Rapid yield accumulation
While capitalizing on forage quality is important from a livestock performance standpoint, no cutting of alfalfa offers the opportunity for high yields more than the first. In fact, it usually comprises the highest percentage of total-season yield compared to subsequent harvests.
This enhanced yield potential means that whatever forage quality is obtained — good or bad — your barn or silo is going to be full of it, and you’ll live with spoils or consequences for most of the ensuing year.
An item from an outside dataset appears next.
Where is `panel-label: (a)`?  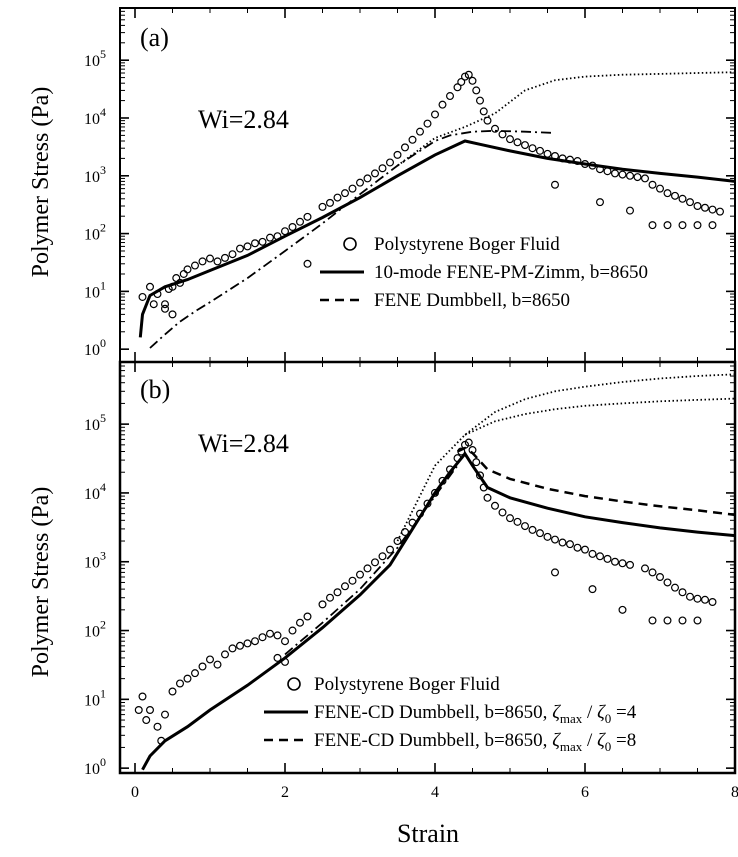 panel-label: (a) is located at coordinates (154, 38).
Just as forage quality changes both between years and within a given year, so does alfalfa yield change more dramatically than any other cutting. Estimates are that alfalfa packs on 100 to 150 pounds of dry matter per acre per day during the late-vegetative to late-bud stages. In five days, dry matter yield jumps 1/4 to over 1/3 ton per acre. The yield x quality tradeoff is never so in play as it is with first cutting.
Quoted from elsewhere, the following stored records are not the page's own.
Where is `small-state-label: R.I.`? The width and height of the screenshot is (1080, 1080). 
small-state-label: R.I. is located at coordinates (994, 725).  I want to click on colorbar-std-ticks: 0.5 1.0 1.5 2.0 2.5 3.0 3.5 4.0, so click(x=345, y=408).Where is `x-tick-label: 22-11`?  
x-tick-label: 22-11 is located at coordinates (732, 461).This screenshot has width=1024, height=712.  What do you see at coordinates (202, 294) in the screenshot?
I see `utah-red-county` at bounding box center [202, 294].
First cutting is the only one when there is no number of days since the previous harvest. The first-cut harvest decision often dictates the schedule for the rest of the season. When the first cut is made may impact how many future cuttings will be possible, the interval between cuttings, and how late in the fall the final cutting will be harvested, which, in turn, impacts future stand life.
Although the weather can’t be controlled, we can at least make informed decisions of when it’s time to cut alfalfa. If someone doesn’t rattle the window blinds to get the mower greased, there will be long-term consequences.